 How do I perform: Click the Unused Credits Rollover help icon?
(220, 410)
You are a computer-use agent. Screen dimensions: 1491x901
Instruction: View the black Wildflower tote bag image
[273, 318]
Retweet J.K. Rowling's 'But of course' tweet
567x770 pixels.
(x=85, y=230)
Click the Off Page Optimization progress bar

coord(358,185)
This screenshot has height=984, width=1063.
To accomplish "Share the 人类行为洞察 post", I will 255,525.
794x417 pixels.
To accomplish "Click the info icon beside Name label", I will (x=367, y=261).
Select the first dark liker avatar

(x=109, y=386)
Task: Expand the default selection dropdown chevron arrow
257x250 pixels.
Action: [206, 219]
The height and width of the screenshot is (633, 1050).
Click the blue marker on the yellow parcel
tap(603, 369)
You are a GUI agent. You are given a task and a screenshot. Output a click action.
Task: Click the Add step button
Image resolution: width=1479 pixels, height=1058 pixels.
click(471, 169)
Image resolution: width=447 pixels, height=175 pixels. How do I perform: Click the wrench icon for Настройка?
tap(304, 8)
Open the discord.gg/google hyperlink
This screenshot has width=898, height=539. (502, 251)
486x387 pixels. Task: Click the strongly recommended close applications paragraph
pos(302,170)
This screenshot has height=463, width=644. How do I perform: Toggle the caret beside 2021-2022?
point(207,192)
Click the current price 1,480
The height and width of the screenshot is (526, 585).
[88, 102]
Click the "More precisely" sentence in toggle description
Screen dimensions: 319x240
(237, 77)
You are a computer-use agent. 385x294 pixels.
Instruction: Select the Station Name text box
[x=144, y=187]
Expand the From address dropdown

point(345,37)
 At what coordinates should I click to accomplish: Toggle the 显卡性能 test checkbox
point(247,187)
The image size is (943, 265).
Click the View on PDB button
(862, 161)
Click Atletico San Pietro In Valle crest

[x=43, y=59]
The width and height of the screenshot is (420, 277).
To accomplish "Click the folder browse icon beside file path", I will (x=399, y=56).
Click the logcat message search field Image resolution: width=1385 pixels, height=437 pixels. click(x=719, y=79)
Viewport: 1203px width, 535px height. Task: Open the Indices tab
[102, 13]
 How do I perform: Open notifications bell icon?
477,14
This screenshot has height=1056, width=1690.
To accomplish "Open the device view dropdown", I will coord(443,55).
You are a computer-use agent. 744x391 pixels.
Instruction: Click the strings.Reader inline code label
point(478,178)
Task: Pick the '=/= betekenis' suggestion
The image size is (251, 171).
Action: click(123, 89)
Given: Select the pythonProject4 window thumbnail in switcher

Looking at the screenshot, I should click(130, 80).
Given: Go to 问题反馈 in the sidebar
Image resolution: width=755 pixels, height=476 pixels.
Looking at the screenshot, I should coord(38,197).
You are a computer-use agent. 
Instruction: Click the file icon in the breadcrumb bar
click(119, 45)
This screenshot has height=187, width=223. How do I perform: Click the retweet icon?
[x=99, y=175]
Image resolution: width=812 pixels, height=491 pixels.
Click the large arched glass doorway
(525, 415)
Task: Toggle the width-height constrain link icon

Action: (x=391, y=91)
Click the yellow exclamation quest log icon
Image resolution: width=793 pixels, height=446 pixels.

= = = = = = =

**The exercise**.
Write out the lines above as a numbered list, leaving out the blank lines.

**Exercise answer**.
1.  How do I perform: Click the Unused Credits Rollover help icon?
2. (220, 410)
3. You are a computer-use agent. Screen dimensions: 1491x901
4. Instruction: View the black Wildflower tote bag image
5. [273, 318]
6. Retweet J.K. Rowling's 'But of course' tweet
7. 567x770 pixels.
8. (x=85, y=230)
9. Click the Off Page Optimization progress bar
10. coord(358,185)
11. This screenshot has height=984, width=1063.
12. To accomplish "Share the 人类行为洞察 post", I will 255,525.
13. 794x417 pixels.
14. To accomplish "Click the info icon beside Name label", I will (x=367, y=261).
15. Select the first dark liker avatar
16. (x=109, y=386)
17. Task: Expand the default selection dropdown chevron arrow
18. 257x250 pixels.
19. Action: [206, 219]
20. The height and width of the screenshot is (633, 1050).
21. Click the blue marker on the yellow parcel
22. tap(603, 369)
23. You are a GUI agent. You are given a task and a screenshot. Output a click action.
24. Task: Click the Add step button
25. Image resolution: width=1479 pixels, height=1058 pixels.
26. click(471, 169)
27. Image resolution: width=447 pixels, height=175 pixels. How do I perform: Click the wrench icon for Настройка?
28. tap(304, 8)
29. Open the discord.gg/google hyperlink
30. This screenshot has width=898, height=539. (502, 251)
31. 486x387 pixels. Task: Click the strongly recommended close applications paragraph
32. pos(302,170)
33. This screenshot has height=463, width=644. How do I perform: Toggle the caret beside 2021-2022?
34. point(207,192)
35. Click the current price 1,480
36. The height and width of the screenshot is (526, 585).
37. [88, 102]
38. Click the "More precisely" sentence in toggle description
39. Screen dimensions: 319x240
40. (237, 77)
41. You are a computer-use agent. 385x294 pixels.
42. Instruction: Select the Station Name text box
43. [x=144, y=187]
44. Expand the From address dropdown
45. point(345,37)
46.  At what coordinates should I click to accomplish: Toggle the 显卡性能 test checkbox
47. point(247,187)
48. The image size is (943, 265).
49. Click the View on PDB button
50. (862, 161)
51. Click Atletico San Pietro In Valle crest
52. [x=43, y=59]
53. The width and height of the screenshot is (420, 277).
54. To accomplish "Click the folder browse icon beside file path", I will (x=399, y=56).
55. Click the logcat message search field Image resolution: width=1385 pixels, height=437 pixels. click(x=719, y=79)
56. Viewport: 1203px width, 535px height. Task: Open the Indices tab
57. [102, 13]
58.  How do I perform: Open notifications bell icon?
59. 477,14
60. This screenshot has height=1056, width=1690.
61. To accomplish "Open the device view dropdown", I will coord(443,55).
62. You are a computer-use agent. 744x391 pixels.
63. Instruction: Click the strings.Reader inline code label
64. point(478,178)
65. Task: Pick the '=/= betekenis' suggestion
66. The image size is (251, 171).
67. Action: click(123, 89)
68. Given: Select the pythonProject4 window thumbnail in switcher
69. Looking at the screenshot, I should click(130, 80).
70. Given: Go to 问题反馈 in the sidebar
71. Image resolution: width=755 pixels, height=476 pixels.
72. Looking at the screenshot, I should coord(38,197).
73. You are a computer-use agent. 
74. Instruction: Click the file icon in the breadcrumb bar
75. click(119, 45)
76. This screenshot has height=187, width=223. How do I perform: Click the retweet icon?
77. [x=99, y=175]
78. Image resolution: width=812 pixels, height=491 pixels.
79. Click the large arched glass doorway
80. (525, 415)
81. Task: Toggle the width-height constrain link icon
82. Action: (x=391, y=91)
83. Click the yellow exclamation quest log icon
84. Image resolution: width=793 pixels, height=446 pixels.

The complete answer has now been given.